Gentile Direttore,
nessun anello di congiunzione tra chi ha perso il lavoro e il Jobs Act come lo scrivente, che ha perso il lavoro all'età di 56 anni...
La riforma del lavoro del governo Renzi non è per tutti gli italiani, la consapevolezza che in queste condizioni siamo in tanti non consola, l'essere discriminati per la propria età è purtroppo una realtà, e poi così facendo è facile essere considerati sovraqualificati e troppo costosi: invece di rappresentare una risorsa per il Paese, rappresentiamo un handicap.
Così ho deciso attraverso il Suo quotidiano, di fare quest'ultimo tentativo: mettere a disposizione di chiunque i miei ultimissimi risparmi pari ad € 500,00 a chi mi darà un'opportunità lavorativa.
Questa, anche se non da considerare proprio affine alla stagione attuale, per me è veramente l'ultima spiaggia.
Grazie per l'attenzione dedicatami
Questi i suoi recapiti, nel caso qualcuno volesse ricontattarlo
mobile 348 3204407
Il signore che ci ha scritto preferisce non far sapere il suo nome.

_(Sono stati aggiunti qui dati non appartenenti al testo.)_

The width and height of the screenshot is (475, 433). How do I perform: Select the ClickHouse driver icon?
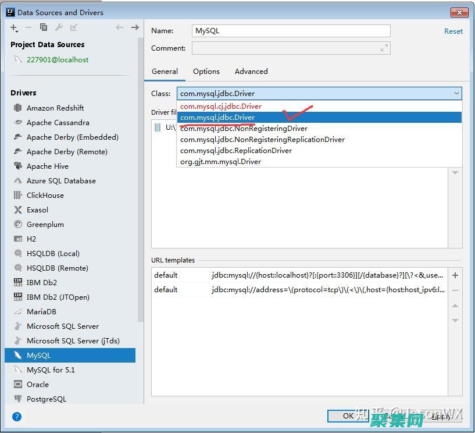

Risiede nella provincia di Torino, dove ha lavorato per 12 anni nel settore spedizioni-trasporti per una Spa leader in Italia con più di 100 filiali in parte dirette, e in parte in franchising.

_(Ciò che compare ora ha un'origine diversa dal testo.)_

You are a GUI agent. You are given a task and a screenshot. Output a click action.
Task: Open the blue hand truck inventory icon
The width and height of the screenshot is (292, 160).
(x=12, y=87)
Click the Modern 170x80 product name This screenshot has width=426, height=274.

Si occupava dell'area ufficio sinistri - legale - acquisti. L'azienda è stata dichiarata fallita nel 2012 e da allora è senza lavoro.
Precedentemente ha lavorato per 15 anni nella GDO, multinazionale francese, occupandosi dell'area buyer no-food. Come product manager ha lavorato per circa 2 anni nell'ambito di una azienda leader di Torino nelle calzature sportive; Prima ancora, nell'area commerciale - vendita per circa 5 anni.